Corona zeigt es wieder: Es mangelt nicht an Betten auf der Intensivstation, sondern an Personal. In der Pflege ist mehr Diversität dringend notwendig. Ein Bericht über die Tagung „Vielfalt in der Pflege“, bei der deutlich wurde, wie Ausbildung und Alltag diversitätssensibel gestaltet werden können.

Wie kann es gelingen, Pflegepersonal und Auszubildende unter Diversity-Gesichtspunkten für eine immer vielfältigere Klientel in Kliniken, ambulanten und (teil)stationären Pflegebereichen zu gewinnen? Wie können Ausbildung und Berufsalltag im Pflegebereich diversitätssensibel gestaltet werden? Diese Fragen standen im Mittelpunkt der Online-Fachtagung am 23.09.2020, die von der Evangelischen Akademie zu Berlin, dem Netzwerk Vielfalt, Arbeit, Bildung in der Pflege für Menschen mit Migrationserfahrung (VABP), der Evangelischen Hochschule Berlin (EHB) und der Paulo Freire Berufsfachschule durchgeführt wurde. Wie dringend notwendig ein grundlegendes Umdenken in der Pflege ist, zeigen die komplexen Auswirkungen des Personalmangels in der Covid-19 Pandemie deutlicher als je zuvor. Es fehlt in der Krise nicht an Intensivbetten, sondern an Personal.

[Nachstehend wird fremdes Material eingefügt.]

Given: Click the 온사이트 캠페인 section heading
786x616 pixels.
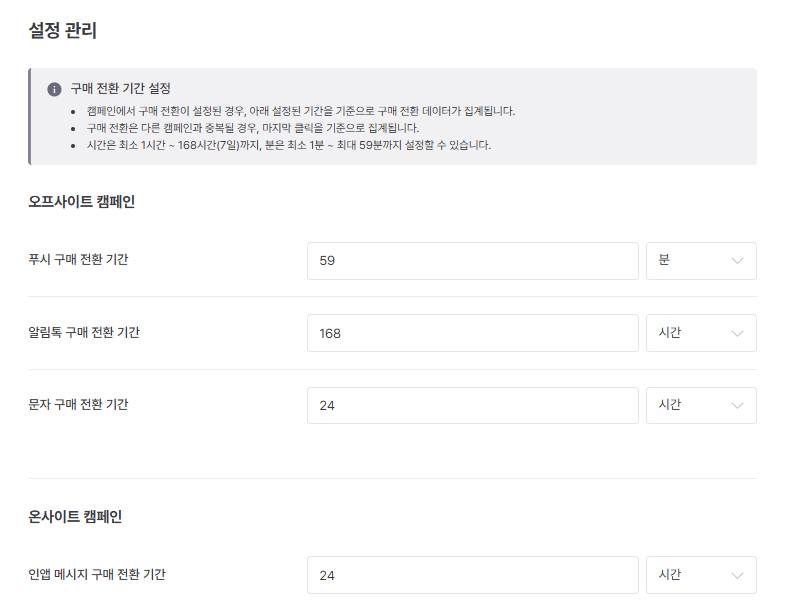Looking at the screenshot, I should click(75, 517).
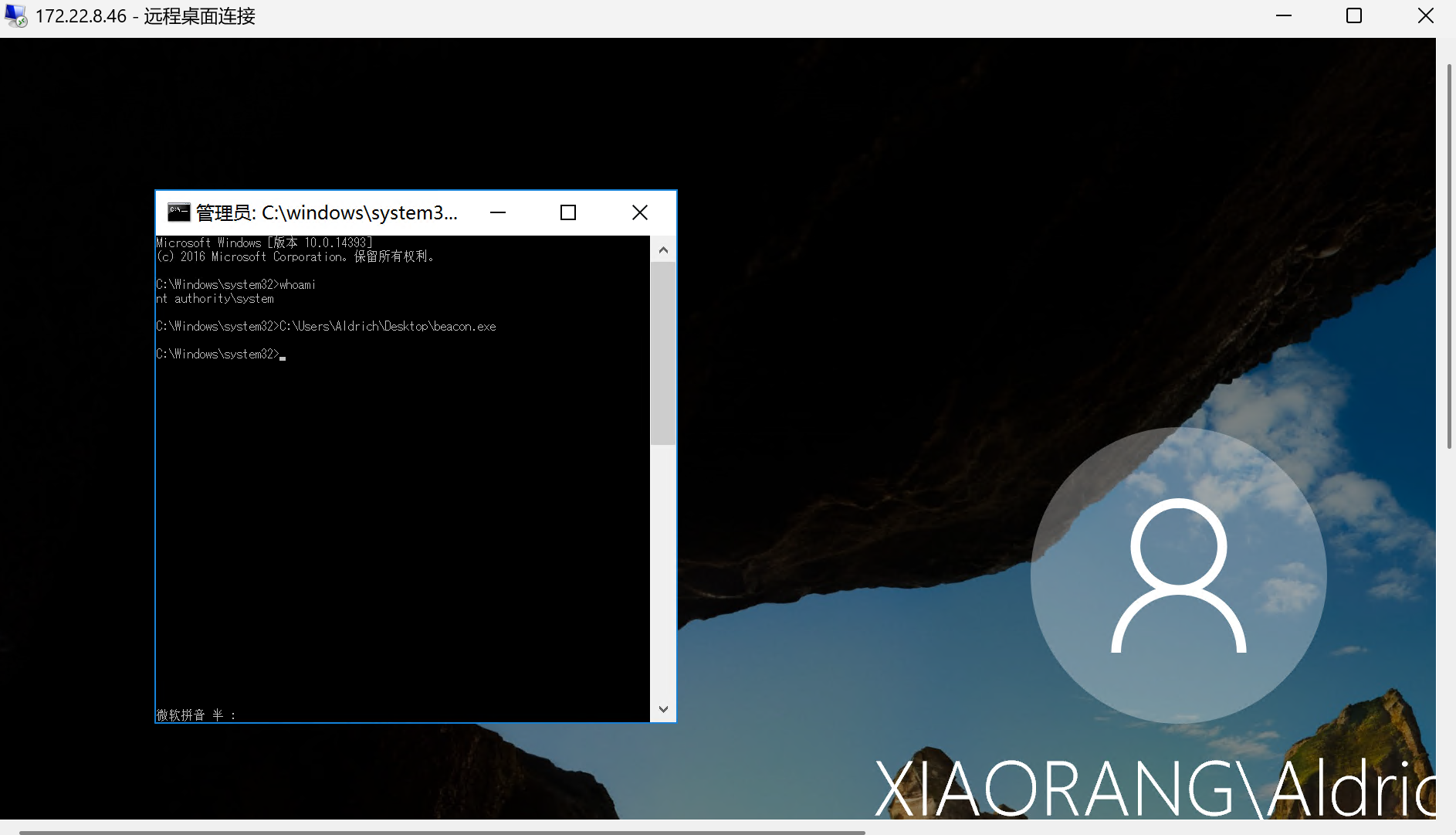The image size is (1456, 835).
Task: Click the Remote Desktop Connection title bar icon
Action: (15, 15)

Im Eröffnungsreferat machten Sandra Altmeppen und Thomas Johnson (wissenschaftliche Mitarbeitende der EHB und Mitarbeitende des Forschungsprojektes „Curriculare Arbeit der Pflegeschulen im Land Berlin – CurAP“) deutlich, dass die neuen Rahmenpläne der generalistischen Pflegeausbildung zahlreiche diversitätssensible Lehr-Lern-Arrangements offerieren. Im Fokus sollten diversitätssensible Biografiearbeit, Lebensweltorientierung, Reflexion der eigenen Perspektivgebundenheit und narrative Kultur stehen. Anhand von Fallbeispielen in der LGBTIQ* -sensiblen Pflege wurde hervorgehoben, wie wichtig der diversitätsorientierte Blick für die biografische Arbeit ist und damit allen Menschen zugutekommt.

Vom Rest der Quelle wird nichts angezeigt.